§ Written tasks:
a - Answer these from the power supply post, one line each, marked like the questions:
(i) What memory type and bus width does the incoming video card have?
(ii) How much sooner does one supply start than the other when the two are joined in parallel?
(iii) What capacity and size is the hard drive the writer plans to use?
b - For each statement, say yes or no depending on whether the power supply post supports it. Back each answer with the deciding words from the post, quoted.
(i) The writer intends to overclock the CPU to 3 or 3.2GHz.
(ii) The second supply kept all its cables connected and powered the whole system.
(iii) The writer has already tested the 120W Green PSU.

§ Page extract:
···
Next week I will receive a Low profile video card not great is a HD4650 but with DDR2 64bit memory bus and this is strange probably it will be at the same level as a HD4350 I will let you know when I will receive this. Probably it will use 30W at load so I will have higher power consumption also I will overclock the CPU at 3 or 3.2Ghz. will also use one SSD + a 250GB 3.5" HDD and a DVD drive probably all this will not exceed 150W at load but I will see what I can add to increase the load to 200W.

PS: I did a lot of testing today and it seems that there are some problem with connecting this in parallel using an ATX cable some times will not start because one of the PSU will start with about 10 to 20ms faster and will need to charge also the capacitors of the other PSU and this I think triggers the overcurrent protection and then the PSU will stop.
I disconnected all cables from the second PSU except for GND wires and Power ON and used this second PSU only to power the CPU and in this way is working. But I'm not very happy hope I will be able to find a solution to at least connect the 5V together.
Probably the 120W Green PSU will work since on that one the DC-DC converters are always working so all the capacitors are always charged but I need to test this probably tomorrow.
···
§ Dataset entries:
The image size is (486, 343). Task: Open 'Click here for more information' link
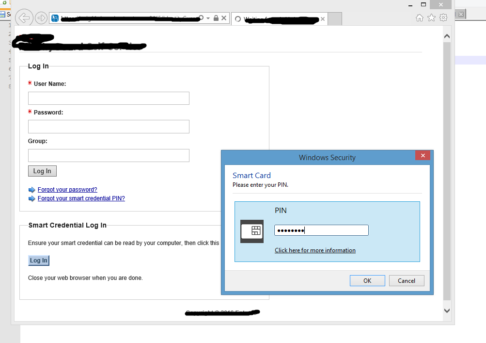click(x=315, y=250)

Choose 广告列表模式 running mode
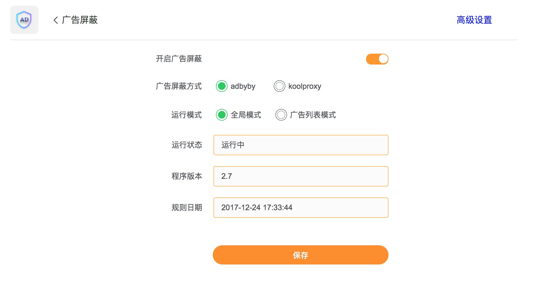pos(280,115)
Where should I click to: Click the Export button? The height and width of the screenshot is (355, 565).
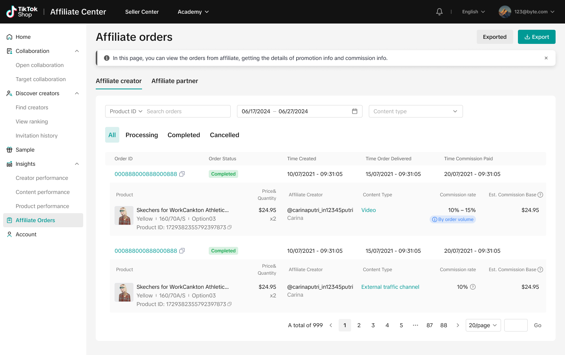[x=536, y=37]
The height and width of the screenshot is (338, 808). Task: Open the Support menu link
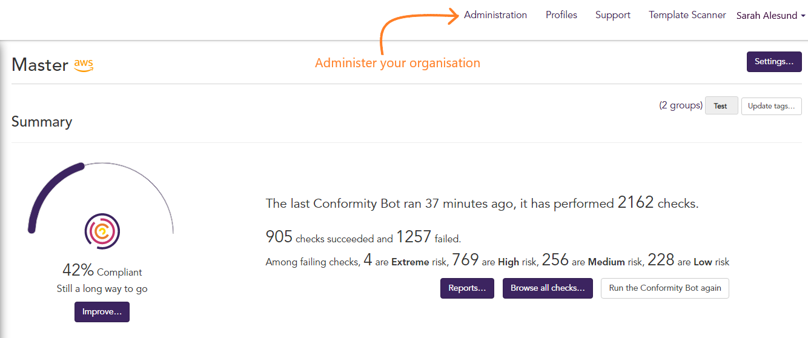point(613,15)
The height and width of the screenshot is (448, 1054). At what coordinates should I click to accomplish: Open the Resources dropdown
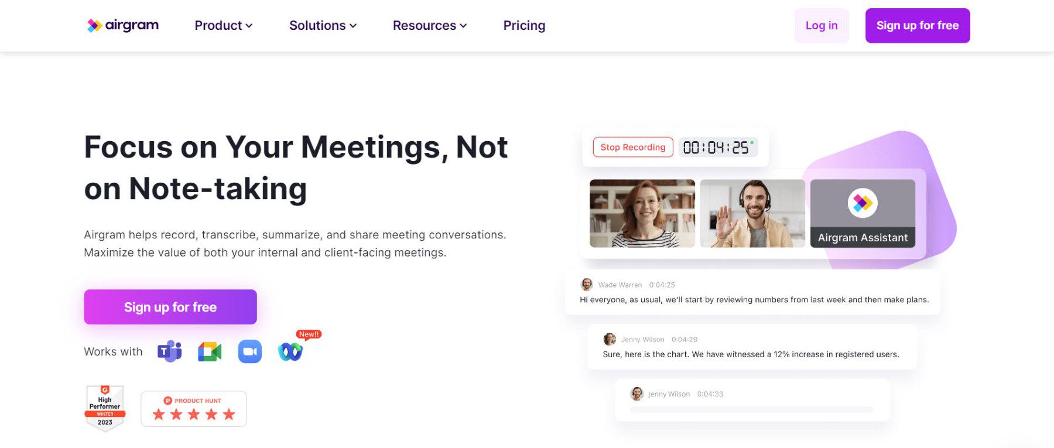coord(429,25)
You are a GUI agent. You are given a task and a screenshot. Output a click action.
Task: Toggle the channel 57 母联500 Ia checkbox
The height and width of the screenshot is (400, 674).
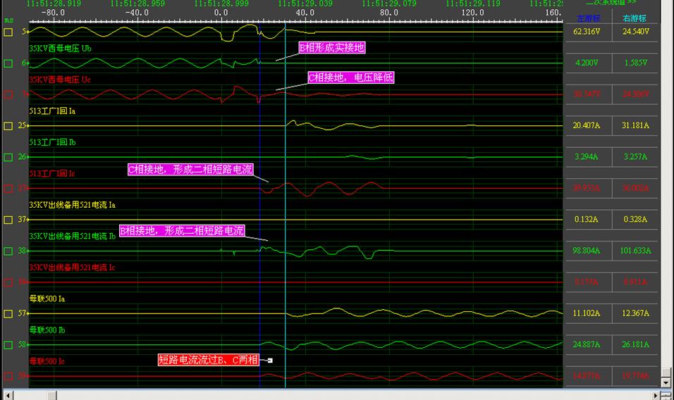tap(8, 313)
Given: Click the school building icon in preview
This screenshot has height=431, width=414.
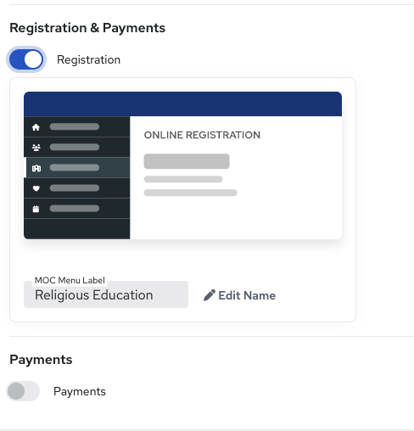Looking at the screenshot, I should tap(36, 168).
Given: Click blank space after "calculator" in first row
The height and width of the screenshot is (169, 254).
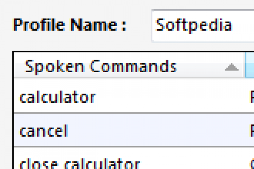Looking at the screenshot, I should [x=169, y=97].
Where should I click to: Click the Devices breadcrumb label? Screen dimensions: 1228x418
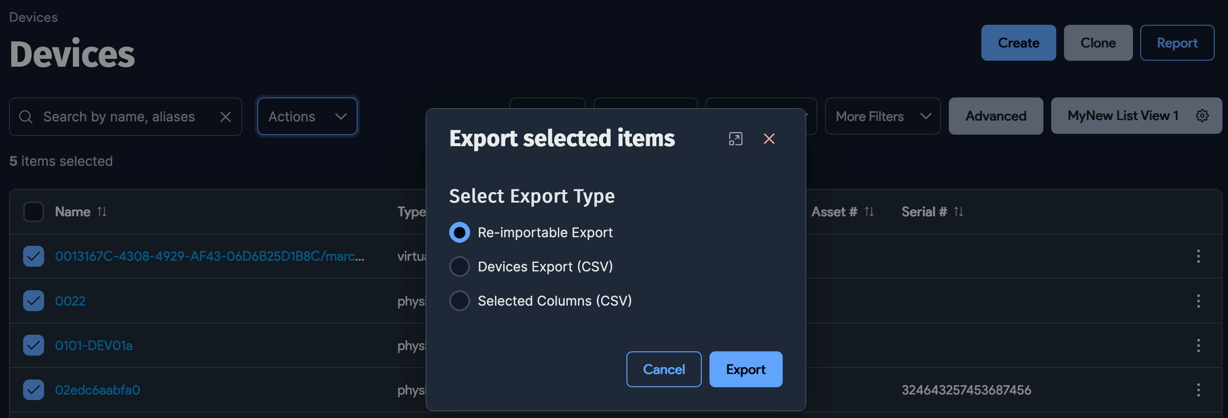point(33,17)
···
§ Replies:
a -
(i) DDR2 memory with a 64bit bus.
(ii) About 10 to 20ms.
(iii) 250GB, 3.5".

b -
(i) Yes: "also I will overclock the CPU at 3 or 3.2Ghz"
(ii) No: "I disconnected all cables from the second PSU except for GND wires and Power ON and used this second PSU only to power the CPU"
(iii) No: "but I need to test this probably tomorrow"